#### [REQUIRED WORK]
When the word "computer" shows up in a line of the records below, copy that line.

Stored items
....................
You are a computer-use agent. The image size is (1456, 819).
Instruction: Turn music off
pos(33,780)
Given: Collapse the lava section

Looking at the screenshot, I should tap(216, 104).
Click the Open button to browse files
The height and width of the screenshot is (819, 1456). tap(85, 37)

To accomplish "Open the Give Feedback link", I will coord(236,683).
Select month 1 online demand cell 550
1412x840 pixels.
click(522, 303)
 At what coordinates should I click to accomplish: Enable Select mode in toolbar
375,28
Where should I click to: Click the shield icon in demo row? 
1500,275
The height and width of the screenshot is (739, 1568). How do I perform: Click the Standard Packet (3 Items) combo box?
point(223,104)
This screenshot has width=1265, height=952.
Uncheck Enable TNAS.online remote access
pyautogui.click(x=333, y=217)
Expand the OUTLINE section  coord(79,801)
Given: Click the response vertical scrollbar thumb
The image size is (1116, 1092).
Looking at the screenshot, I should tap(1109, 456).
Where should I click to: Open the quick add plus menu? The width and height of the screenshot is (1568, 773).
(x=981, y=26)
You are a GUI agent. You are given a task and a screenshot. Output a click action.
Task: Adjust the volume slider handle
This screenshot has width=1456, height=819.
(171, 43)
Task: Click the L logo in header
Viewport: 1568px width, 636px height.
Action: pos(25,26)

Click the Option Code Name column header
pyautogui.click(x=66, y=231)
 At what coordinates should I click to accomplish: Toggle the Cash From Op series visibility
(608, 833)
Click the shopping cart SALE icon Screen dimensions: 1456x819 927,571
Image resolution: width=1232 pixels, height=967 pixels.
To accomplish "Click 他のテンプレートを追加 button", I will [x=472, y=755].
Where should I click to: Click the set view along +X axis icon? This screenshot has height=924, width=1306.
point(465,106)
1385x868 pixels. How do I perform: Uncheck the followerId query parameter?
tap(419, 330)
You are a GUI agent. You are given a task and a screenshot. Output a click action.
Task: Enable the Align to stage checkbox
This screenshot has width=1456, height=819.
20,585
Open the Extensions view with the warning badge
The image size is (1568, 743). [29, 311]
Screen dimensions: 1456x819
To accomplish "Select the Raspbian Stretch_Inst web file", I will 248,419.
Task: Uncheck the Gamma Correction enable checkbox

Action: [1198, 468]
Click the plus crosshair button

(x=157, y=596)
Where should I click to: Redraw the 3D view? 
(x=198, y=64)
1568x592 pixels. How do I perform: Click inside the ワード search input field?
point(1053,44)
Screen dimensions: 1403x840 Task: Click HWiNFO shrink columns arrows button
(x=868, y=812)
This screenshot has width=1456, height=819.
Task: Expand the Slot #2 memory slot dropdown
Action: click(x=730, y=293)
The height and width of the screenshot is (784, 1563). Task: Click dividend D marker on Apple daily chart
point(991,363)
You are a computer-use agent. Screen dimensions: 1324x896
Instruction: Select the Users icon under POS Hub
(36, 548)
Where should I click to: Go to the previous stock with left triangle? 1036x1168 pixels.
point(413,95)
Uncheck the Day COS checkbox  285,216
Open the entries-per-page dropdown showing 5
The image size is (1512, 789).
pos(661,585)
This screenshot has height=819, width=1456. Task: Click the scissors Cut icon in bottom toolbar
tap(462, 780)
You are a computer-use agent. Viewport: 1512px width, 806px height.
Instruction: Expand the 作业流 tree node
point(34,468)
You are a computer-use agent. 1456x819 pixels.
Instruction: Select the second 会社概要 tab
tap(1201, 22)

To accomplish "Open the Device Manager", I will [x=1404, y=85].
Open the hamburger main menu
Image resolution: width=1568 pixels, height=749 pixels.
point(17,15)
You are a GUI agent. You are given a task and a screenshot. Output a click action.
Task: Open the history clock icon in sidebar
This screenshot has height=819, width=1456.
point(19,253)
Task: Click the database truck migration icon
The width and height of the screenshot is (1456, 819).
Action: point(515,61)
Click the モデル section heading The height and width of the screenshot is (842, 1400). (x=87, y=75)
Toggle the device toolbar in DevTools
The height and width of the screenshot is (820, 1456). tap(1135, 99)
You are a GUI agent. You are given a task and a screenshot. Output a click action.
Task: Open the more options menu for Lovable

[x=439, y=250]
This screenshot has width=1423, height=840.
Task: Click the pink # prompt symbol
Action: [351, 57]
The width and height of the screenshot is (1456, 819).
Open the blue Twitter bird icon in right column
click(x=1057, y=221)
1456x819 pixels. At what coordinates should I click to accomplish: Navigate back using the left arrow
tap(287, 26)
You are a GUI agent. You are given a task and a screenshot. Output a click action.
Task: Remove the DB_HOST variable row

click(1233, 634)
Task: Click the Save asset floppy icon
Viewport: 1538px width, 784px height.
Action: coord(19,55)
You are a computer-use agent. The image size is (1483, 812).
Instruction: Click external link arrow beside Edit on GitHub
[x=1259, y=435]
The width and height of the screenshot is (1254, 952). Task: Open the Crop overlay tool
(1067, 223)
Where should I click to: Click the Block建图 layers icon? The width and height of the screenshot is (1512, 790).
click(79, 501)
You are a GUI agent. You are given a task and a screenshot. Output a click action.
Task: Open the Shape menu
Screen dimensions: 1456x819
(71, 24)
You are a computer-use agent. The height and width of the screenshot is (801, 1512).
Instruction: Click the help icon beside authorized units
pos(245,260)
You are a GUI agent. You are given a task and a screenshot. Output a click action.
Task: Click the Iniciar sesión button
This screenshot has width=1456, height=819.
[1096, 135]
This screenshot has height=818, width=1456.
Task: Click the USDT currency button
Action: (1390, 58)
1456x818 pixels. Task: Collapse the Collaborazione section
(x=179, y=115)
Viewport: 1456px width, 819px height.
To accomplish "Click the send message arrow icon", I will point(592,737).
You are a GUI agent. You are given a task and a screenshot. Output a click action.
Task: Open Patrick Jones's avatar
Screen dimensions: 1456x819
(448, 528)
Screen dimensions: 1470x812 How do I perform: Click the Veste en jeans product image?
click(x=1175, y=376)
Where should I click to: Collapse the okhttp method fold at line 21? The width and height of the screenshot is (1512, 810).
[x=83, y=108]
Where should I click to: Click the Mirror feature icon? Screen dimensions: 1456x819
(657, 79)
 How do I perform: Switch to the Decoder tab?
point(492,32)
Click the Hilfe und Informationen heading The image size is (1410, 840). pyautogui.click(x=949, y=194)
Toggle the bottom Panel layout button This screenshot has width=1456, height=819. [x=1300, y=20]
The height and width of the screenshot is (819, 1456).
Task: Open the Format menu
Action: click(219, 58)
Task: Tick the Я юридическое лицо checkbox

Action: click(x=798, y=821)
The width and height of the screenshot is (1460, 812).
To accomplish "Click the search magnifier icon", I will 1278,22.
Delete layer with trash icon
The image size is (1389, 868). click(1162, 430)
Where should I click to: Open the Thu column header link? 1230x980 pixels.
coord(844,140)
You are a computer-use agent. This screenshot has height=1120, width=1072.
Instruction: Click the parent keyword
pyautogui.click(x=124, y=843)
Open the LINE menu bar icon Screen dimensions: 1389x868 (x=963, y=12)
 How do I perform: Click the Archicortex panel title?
....................
#### [FINISHED TASK]
You are a computer-use agent. The image size is (1456, 819).
You are a computer-use agent. Screen dimensions: 1324x896
You are a computer-use agent. Viewport: 1512px width, 806px height.
You are a computer-use agent. 1456x819 pixels.
You are a computer-use agent. The image size is (1483, 812).
You are a computer-use agent. The height and width of the screenshot is (801, 1512).
You are a computer-use agent. This screenshot has height=1120, width=1072.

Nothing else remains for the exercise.